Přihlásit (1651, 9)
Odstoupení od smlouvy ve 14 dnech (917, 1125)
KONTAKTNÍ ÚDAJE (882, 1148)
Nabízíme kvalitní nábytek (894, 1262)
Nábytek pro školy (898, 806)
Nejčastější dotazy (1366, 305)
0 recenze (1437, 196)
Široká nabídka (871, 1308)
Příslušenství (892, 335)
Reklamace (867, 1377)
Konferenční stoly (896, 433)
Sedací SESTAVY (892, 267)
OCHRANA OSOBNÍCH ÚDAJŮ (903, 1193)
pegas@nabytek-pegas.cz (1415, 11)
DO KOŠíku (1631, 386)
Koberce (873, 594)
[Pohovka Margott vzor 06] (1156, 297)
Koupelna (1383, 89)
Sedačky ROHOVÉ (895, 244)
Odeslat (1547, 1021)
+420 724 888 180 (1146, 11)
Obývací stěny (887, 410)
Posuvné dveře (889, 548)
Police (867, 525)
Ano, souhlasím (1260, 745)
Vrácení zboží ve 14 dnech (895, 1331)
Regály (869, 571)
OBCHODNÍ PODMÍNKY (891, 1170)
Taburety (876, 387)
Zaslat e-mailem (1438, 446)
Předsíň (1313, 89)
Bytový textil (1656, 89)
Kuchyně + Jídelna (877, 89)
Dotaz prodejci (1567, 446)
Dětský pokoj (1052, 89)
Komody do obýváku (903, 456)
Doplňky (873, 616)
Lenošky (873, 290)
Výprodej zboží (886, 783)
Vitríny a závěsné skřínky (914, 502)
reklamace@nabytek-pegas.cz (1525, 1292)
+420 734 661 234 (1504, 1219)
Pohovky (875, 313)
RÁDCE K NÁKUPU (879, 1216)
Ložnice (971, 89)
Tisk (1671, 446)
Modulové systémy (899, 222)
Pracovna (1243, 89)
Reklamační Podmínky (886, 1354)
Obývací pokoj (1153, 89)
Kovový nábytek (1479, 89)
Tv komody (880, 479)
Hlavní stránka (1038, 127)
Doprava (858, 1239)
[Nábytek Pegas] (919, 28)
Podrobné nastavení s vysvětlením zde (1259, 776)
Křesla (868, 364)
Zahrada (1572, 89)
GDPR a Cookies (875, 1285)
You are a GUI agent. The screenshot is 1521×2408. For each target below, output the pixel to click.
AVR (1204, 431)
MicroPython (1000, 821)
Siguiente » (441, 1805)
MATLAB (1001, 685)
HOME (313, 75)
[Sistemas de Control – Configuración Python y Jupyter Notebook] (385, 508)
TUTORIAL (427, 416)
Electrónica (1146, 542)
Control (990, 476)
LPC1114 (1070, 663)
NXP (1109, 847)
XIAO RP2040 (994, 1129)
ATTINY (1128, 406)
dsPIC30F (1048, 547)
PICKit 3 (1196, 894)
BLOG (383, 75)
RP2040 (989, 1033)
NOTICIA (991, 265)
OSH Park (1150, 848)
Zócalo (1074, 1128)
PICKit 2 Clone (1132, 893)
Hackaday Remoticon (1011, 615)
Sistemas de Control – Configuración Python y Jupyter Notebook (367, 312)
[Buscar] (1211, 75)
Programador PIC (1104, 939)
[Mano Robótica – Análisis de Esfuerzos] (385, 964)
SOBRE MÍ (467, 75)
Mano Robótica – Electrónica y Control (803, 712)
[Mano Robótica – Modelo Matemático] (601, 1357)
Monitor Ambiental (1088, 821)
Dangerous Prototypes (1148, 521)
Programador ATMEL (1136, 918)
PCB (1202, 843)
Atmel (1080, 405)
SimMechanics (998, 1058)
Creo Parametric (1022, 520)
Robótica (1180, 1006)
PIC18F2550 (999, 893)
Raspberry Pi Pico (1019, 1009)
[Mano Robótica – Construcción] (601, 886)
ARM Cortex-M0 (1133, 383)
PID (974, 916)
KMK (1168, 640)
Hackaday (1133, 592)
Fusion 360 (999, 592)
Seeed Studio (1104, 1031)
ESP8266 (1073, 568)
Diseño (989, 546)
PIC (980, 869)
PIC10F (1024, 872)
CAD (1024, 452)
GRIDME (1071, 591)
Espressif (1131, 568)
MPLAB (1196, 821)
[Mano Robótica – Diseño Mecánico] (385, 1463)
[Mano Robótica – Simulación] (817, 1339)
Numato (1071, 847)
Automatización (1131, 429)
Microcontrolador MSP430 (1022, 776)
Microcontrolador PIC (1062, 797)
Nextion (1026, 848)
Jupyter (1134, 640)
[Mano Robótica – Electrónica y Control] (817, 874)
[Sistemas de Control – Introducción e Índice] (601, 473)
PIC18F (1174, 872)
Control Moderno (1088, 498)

:::

Exactly as written, give again every line from the one containing "[Mano Robótica – Construcción] (601, 886)" through the last line of the material above, and no other lines.

[Mano Robótica – Construcción] (601, 886)
ARM Cortex-M0 (1133, 383)
PID (974, 916)
KMK (1168, 640)
Hackaday (1133, 592)
Fusion 360 (999, 592)
Seeed Studio (1104, 1031)
ESP8266 (1073, 568)
Diseño (989, 546)
PIC (980, 869)
PIC10F (1024, 872)
CAD (1024, 452)
GRIDME (1071, 591)
Espressif (1131, 568)
MPLAB (1196, 821)
[Mano Robótica – Diseño Mecánico] (385, 1463)
[Mano Robótica – Simulación] (817, 1339)
Numato (1071, 847)
Automatización (1131, 429)
Microcontrolador MSP430 (1022, 776)
Microcontrolador PIC (1062, 797)
Nextion (1026, 848)
Jupyter (1134, 640)
[Mano Robótica – Electrónica y Control] (817, 874)
[Sistemas de Control – Introducción e Índice] (601, 473)
PIC18F (1174, 872)
Control Moderno (1088, 498)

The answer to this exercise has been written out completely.